Zanny loved her family and her god. Luther knew that prayer came easily, more easily than reading. He had heard her prayers; they were the same night after night, praying aloud beside their bed. She would pray for each of her children, beginning with the youngest and on through to the oldest, telling God her hopes for the child, and asking God to lead the child the right way, help them be all they should be, and show her how to be a good mother to them. If one or more of them was sick, she would claim God’s promises to heal them. Particularly, she prayed for strength for eleven-year-old Coliah because she was sickly. Then she prayed for her two older sons, that they wouldn’t get mixed up with some of the riffraff around the mountains, like moonshiners and bad girls.

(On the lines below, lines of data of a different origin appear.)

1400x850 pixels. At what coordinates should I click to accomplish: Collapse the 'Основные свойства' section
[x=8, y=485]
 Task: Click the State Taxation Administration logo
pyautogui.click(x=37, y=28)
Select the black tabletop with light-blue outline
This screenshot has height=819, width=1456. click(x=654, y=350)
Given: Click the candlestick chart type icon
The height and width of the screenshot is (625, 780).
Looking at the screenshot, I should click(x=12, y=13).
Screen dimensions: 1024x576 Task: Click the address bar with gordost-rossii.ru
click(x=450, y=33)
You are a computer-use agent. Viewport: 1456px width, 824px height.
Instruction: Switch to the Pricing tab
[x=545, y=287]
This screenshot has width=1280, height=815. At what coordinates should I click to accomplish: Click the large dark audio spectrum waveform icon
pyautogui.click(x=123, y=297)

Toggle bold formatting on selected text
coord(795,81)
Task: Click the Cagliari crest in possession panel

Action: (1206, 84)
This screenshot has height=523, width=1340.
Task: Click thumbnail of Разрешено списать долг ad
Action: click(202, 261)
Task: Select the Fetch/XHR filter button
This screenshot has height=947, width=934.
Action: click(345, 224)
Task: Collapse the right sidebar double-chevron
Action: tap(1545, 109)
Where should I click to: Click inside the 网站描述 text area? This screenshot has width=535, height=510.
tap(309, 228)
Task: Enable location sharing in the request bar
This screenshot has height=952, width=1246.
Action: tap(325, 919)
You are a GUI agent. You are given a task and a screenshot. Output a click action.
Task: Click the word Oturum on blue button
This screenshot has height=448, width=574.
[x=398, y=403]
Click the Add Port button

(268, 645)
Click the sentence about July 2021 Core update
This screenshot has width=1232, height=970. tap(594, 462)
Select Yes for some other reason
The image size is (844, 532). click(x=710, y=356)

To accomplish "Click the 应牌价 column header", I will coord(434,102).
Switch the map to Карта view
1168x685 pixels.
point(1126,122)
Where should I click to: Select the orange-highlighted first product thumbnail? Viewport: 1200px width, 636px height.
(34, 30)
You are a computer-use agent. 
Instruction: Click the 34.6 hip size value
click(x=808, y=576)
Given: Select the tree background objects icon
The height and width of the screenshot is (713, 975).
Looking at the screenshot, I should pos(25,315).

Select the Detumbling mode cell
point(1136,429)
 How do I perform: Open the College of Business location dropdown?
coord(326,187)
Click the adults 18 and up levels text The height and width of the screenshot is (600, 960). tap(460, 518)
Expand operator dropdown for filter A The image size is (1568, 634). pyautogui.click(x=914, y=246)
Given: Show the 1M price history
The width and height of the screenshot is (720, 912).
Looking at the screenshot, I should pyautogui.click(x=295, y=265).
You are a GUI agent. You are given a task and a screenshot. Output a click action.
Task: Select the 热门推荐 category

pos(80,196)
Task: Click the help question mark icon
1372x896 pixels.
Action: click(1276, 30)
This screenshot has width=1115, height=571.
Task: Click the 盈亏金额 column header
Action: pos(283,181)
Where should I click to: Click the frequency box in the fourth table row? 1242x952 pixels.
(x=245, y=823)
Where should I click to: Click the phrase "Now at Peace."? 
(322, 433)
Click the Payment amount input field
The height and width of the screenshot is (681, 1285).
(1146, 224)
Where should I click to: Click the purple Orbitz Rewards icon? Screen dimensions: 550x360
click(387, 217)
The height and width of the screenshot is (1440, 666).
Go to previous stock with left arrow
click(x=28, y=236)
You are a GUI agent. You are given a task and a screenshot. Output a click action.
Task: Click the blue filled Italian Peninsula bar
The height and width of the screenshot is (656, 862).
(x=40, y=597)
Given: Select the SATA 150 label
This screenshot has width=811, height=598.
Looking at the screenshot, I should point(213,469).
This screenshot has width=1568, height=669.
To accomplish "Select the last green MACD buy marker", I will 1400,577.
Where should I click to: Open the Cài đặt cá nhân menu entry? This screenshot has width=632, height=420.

He was confident that she would pray long prayers for him, too. Sometimes these prayers would go for a long time; so long that sometimes Luther would wake up and she had fallen asleep on her knees.
Luther knew that although her reading skills were limited, she would look forward to his letters. Back before the war, I’d send one letter while I was away, and one time, I got home before the letter got there. Dad-ratted slow and far-scattered post offices in these mountains! He fingered the case in his coat pocket that held his fountain pen. Now that I’m staying all winter and into the spring in Florida, I’ll write more often.
I wonder what she thinks about me being in St. Petersburg. I know how she likes to speculate. She doesn’t have time during the day, but when the young’un are a-bed, I bet she thinks I’ll be playing in some church by the end of the week. I told her about Tampa Bay and folks that stroll alongside. She knows I play for them. She’ll woolgather till she falls asleep.
After several days aboard trains going south and changes in Chattanooga, Atlanta, and Jacksonville, Luther finally arrived at the station in St. Petersburg.
So in October 1916, Luther began his routine of six months in Florida and six months in North Carolina. And now in 1921, five years later, he was on the southbound train. Luther’s destination was St. Petersburg, Florida, but once there, he billed himself not as Luther Willson, but Luke Harvey. He claimed that he was in Florida to sell banjos from a famous mountain luthier. Luke had met Martha Lindsay in January of 1916. She was a well-off widow who was raising her teenage daughter, Maggie. Martha was fascinated by his music and by the man himself. She made it a point to find out where he would be playing, and she would be there, leaving her daughter with the servants for an evening. What speakeasy? Which bayfront café?
Martha Lindsay had been widowed when Maggie’s daddy, Paul Lindsey, had disappeared in 1914. He had been sailing solo in the gulf beyond Tampa Bay. A storm blew up; not as violent as a tropical storm or hurricane, but it was enough to capsize his ketch. His body had never been found. Maggie was only nine. The late husband had come from money, leaving the widow with a guaranteed income.
One evening, an attractive, well-dressed lady came into the speakeasy and sat alone at a table near the stage. Luke noticed her right away. She looked to be in her late twenties or early thirties. The first thing that Luke noticed after he eyed her face and form was her choice of beverage: lemonade. Well, I’ll be. Must be here to listen to me!
More than that, Luke Harvey determined to meet her. He zeroed in on the fact that she was a well-off widow. It must have been a stroke of luck that led him to her. Who wouldn’t want a handsome young widow with money, a big house a couple of blocks from Tampa Bay, and servants, Jesse and Georgie? Yes, the widow Lindsay would be well worth courting, not because of the amenities, but because she evidently liked what she saw in Luke Harvey; and he ate it up like candy.